DM Monitoring
Beijing: President Xi Jinping gave another shot in the arm to the China International Import Expo (CIIE), a major platform he had initiated to bolster global trade, by announcing a fresh round of opening-up measures on November 4.
“Our aim is to turn the China market into a market for the world, a market shared by all, and a market accessible to all,” Xi said while delivering a keynote speech via video link at the opening ceremony of the Third CIIE. The expo was convened as scheduled following China’s successful containment of the novel coronavirus disease (COVID-19).
Stronger impetus
To achieve such an aim, Xi stressed nurturing new pacesetters of opening up, growing foreign trade innovatively, improving business environment, and deepening bilateral, multilateral and regional cooperation.
He said China will continue to leverage the pioneering role of pilot free trade zones (FTZs) and free trade ports in steering opening up, introduce a negative list for cross-border service trade and open still wider in areas like the digital economy and the Internet.
The catalog of technologies prohibited or restricted from import will be shortened, foreign-related legal framework will be more open and transparent, and intellectual property protection will be strengthened, Xi said.
He said China stands ready to sign high-standard free trade agreements with more countries, and will work with related countries to promote high-quality Belt and Road cooperation and build a community with a shared future for humanity.
Notwithstanding COVID-19, China’s pace of opening up has not been hindered but quickened. The items on the national negative list for foreign investment have been cut from 40 to 33 and the number of pilot FTZs has increased from 18 to 21.
With the Foreign Investment Law taking effect on January 1, foreign investors’ interests have better protection.
Growing appeal
At a time when the pandemic has added more uncertainties and challenges to the global economy, convening the import expo offline as scheduled shows China’s major strategic achievements in containing COVID-19 as well as its economic resilience.
China is the first major economy to return to growth from the economic fallout of the COVID-19 epidemic with its economy expanding 0.7 percent year on year in the first nine months.
In the same period, its foreign trade of goods totaled 23.12 trillion yuan ($3.46 trillion), up 0.7 percent year on year, and paid-in foreign investment rose 5.2 percent from a year earlier.
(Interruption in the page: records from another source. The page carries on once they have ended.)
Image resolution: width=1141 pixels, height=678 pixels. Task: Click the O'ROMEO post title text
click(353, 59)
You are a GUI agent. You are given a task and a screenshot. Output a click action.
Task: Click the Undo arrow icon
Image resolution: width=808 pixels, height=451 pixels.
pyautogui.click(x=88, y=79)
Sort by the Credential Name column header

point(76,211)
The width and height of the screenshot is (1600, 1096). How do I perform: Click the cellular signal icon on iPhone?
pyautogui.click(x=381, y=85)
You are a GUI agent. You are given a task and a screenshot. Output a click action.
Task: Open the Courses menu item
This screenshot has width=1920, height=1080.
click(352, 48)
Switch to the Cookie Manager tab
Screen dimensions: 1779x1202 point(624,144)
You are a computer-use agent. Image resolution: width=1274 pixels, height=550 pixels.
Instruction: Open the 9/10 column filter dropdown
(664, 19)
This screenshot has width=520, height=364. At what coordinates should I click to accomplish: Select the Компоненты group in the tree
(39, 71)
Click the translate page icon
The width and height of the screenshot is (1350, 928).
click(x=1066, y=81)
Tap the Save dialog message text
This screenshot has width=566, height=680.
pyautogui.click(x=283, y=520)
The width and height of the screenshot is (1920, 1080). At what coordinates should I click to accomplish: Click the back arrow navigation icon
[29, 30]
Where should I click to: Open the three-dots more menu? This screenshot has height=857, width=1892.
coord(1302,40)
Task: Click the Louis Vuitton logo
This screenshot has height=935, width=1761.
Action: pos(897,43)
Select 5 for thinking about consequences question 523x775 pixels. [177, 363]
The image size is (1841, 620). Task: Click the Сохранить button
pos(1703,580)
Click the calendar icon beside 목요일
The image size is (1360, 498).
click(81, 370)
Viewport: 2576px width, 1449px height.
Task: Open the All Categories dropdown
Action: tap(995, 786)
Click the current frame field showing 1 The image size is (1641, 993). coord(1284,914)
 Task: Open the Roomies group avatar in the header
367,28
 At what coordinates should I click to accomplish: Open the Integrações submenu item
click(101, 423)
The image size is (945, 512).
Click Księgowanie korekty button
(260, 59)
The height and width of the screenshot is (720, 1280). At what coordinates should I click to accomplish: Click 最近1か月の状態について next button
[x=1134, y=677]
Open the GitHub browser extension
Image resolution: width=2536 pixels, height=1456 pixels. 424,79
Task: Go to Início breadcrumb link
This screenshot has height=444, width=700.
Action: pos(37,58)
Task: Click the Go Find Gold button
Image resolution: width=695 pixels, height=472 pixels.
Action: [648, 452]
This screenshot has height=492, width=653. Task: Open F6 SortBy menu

Multinational companies have gravitated toward the weeklong expo as a vote of confidence in the Chinese economy, with a lot of them becoming regulars at the annual event.
Up to 70 percent of the world’s top 500 companies that participated in the first two expos were seen this year, and the average exhibition area for the world’s top 500 companies and industry leaders increased by 14 percent year on year.
This year’s expo is believed to be one of the largest events across the world in 2020.
“China will be probably one of the only countries in the world where the market will be still growing,” Jean-Paul Agon, CEO of L’Oreal, said, adding that the conglomerate’s sales on the Chinese mainland grew by 30 percent in the second quarter.
Agon said L’Oreal is improving its performance in e-commerce in the rest of the world thanks to what it has learned in China.
With a total population of 1.4 billion and a middle-income group that exceeds 400 million, China has a tremendously huge market that is the most promising in the world. Its goods import is estimated to top $22 trillion in the coming decade.
Trade propeller
The expo is the world’s first import expo held at the national level, an innovation in the history of global trade. Since its debut, the platform for international procurement, investment promotion, cultural exchange, and open cooperation has evolved into an international public good.
The inaugural expo in 2018 drew more than 3,600 exhibitors from 172 countries, regions and international organizations, and attracted more than 400,000 buyers, who agreed on some $57.83 billion of intended deals in six days. The second expo was attended by exhibitors from a total of 181 countries, regions and international organizations, and attracted more than 3,800 enterprises who reached $71.13 billion worth of tentative deals for one-year purchases of goods and services.
Cecilia Qi, Vice President and General Manager of Pharma and Vaccines, GSK China, said the CIIE provides China with a platform to embrace openness and showcase innovative results, and also brings opportunities for mutual benefits and inclusiveness to the world.
The CIIE has generated a “spillover effect” that keeps accelerating the reception of many innovative products in China, she said.
Jerry Zhang, Executive Vice Chairman and CEO of Standard Chartered Bank (China) Limited, said, “China is transforming from a large trading country to a trading powerhouse, and has become an important engine of economic globalization and a stabilizing factor in international trade.”